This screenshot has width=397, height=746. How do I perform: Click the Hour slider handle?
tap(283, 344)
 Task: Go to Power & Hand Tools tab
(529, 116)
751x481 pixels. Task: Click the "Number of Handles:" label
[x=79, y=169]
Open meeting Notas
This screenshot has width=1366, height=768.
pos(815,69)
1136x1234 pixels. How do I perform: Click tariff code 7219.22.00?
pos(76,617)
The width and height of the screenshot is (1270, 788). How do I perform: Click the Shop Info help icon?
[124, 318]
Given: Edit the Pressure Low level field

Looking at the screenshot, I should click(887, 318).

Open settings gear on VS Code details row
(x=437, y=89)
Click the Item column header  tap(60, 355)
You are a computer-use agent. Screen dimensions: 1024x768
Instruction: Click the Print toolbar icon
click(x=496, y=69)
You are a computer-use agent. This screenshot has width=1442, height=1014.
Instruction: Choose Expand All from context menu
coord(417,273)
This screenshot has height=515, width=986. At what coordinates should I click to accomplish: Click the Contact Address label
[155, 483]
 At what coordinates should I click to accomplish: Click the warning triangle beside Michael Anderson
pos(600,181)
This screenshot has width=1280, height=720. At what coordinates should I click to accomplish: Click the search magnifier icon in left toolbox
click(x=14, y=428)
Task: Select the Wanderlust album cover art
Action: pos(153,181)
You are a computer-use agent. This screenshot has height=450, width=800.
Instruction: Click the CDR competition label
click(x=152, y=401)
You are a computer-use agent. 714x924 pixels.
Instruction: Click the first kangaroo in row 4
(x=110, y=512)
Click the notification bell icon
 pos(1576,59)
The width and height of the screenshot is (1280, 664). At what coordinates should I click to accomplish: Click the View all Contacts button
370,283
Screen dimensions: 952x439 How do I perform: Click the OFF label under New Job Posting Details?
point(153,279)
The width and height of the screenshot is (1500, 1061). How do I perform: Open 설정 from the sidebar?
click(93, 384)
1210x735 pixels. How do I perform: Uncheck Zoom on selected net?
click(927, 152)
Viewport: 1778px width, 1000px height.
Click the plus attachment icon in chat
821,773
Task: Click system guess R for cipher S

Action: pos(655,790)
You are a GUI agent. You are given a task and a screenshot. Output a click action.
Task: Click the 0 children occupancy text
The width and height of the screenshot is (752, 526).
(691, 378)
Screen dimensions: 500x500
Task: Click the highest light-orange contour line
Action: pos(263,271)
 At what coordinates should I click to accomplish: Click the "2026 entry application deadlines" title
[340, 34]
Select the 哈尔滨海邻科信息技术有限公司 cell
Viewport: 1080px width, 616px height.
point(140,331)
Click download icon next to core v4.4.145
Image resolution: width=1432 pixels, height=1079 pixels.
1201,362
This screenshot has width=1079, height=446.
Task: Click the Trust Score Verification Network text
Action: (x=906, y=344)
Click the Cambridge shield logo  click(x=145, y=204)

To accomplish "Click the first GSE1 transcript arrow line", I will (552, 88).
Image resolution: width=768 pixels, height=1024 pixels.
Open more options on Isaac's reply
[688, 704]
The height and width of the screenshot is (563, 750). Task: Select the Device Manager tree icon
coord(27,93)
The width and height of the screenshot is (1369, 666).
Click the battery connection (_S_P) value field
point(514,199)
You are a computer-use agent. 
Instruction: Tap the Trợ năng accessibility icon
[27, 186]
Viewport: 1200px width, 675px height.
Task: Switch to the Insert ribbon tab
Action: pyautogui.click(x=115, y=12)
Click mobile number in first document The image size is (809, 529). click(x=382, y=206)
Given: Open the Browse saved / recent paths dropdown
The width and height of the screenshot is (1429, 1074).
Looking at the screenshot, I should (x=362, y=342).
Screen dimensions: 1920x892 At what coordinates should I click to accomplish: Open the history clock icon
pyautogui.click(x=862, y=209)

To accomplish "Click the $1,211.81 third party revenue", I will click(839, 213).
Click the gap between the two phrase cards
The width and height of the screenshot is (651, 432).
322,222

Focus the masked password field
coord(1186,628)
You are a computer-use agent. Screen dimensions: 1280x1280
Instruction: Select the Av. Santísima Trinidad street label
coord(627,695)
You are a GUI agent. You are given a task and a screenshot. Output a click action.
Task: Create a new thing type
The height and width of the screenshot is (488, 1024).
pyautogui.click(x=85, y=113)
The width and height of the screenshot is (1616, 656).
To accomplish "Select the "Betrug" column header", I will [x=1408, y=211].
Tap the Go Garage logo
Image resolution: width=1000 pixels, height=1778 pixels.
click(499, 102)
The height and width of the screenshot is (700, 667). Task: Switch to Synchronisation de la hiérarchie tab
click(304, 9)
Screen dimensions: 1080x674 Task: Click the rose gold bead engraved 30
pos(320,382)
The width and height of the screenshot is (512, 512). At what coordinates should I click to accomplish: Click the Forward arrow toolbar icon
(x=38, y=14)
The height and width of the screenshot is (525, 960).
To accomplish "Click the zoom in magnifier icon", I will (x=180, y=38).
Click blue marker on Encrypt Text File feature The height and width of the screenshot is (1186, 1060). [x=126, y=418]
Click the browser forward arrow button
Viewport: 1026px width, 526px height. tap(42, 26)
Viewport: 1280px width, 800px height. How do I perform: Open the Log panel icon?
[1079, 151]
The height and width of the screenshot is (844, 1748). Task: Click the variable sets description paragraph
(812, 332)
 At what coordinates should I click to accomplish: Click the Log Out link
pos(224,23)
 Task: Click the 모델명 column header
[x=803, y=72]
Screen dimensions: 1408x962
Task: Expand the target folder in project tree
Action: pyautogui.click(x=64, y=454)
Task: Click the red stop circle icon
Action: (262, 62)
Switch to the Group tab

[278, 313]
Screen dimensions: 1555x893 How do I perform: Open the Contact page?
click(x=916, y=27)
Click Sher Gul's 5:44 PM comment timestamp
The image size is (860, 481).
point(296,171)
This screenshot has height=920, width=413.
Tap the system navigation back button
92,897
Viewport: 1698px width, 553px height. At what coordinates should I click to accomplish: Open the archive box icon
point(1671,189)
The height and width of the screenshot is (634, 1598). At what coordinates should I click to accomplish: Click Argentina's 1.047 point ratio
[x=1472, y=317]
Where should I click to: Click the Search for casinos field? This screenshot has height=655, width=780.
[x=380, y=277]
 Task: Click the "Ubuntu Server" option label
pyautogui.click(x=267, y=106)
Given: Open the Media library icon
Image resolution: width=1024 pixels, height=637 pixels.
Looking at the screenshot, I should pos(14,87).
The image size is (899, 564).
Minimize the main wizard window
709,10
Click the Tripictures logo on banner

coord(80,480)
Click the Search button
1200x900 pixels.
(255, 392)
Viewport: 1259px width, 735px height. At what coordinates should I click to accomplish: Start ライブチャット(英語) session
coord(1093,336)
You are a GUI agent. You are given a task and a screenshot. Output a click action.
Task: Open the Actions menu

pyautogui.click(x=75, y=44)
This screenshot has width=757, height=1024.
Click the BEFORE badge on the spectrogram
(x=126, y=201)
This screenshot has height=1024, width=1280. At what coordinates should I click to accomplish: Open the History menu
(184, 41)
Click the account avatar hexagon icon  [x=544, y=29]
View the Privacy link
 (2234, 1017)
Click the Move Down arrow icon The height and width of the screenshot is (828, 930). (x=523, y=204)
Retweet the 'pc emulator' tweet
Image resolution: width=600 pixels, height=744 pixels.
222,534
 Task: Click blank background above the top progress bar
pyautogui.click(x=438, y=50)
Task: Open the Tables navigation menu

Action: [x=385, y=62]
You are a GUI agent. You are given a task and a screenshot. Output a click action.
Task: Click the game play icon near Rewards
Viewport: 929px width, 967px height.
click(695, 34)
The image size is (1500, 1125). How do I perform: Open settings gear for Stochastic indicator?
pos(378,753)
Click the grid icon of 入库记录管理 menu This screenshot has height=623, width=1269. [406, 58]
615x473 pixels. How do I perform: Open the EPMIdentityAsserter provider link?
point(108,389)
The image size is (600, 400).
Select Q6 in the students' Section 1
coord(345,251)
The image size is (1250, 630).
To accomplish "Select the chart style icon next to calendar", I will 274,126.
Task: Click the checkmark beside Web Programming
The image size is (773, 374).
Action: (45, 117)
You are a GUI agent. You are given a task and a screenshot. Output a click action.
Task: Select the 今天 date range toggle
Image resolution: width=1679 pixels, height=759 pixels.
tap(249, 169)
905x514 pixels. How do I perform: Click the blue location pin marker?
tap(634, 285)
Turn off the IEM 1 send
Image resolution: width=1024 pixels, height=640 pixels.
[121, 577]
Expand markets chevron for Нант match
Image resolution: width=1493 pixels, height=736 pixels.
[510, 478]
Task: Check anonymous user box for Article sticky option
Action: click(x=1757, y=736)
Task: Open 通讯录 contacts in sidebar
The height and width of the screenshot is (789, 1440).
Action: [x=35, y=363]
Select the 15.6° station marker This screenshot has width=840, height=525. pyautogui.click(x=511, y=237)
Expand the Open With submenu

- **ABOUT THIS EXERCISE**: Give back precisely the lines above that start at the line containing "Open more options on Isaac's reply" and end at the line containing "The width and height of the screenshot is (1616, 656).", inclusive. No other lines belong in the output.

- **ANSWER TO THIS PROBLEM**:
Open more options on Isaac's reply
[688, 704]
The height and width of the screenshot is (563, 750). Task: Select the Device Manager tree icon
coord(27,93)
The width and height of the screenshot is (1369, 666).
Click the battery connection (_S_P) value field
point(514,199)
You are a computer-use agent. 
Instruction: Tap the Trợ năng accessibility icon
[27, 186]
Viewport: 1200px width, 675px height.
Task: Switch to the Insert ribbon tab
Action: pyautogui.click(x=115, y=12)
Click mobile number in first document The image size is (809, 529). click(x=382, y=206)
Given: Open the Browse saved / recent paths dropdown
The width and height of the screenshot is (1429, 1074).
Looking at the screenshot, I should (x=362, y=342).
Screen dimensions: 1920x892 At what coordinates should I click to accomplish: Open the history clock icon
pyautogui.click(x=862, y=209)

To accomplish "Click the $1,211.81 third party revenue", I will click(839, 213).
Click the gap between the two phrase cards
The width and height of the screenshot is (651, 432).
322,222

Focus the masked password field
coord(1186,628)
You are a computer-use agent. Screen dimensions: 1280x1280
Instruction: Select the Av. Santísima Trinidad street label
coord(627,695)
You are a GUI agent. You are given a task and a screenshot. Output a click action.
Task: Create a new thing type
The height and width of the screenshot is (488, 1024).
pyautogui.click(x=85, y=113)
The width and height of the screenshot is (1616, 656).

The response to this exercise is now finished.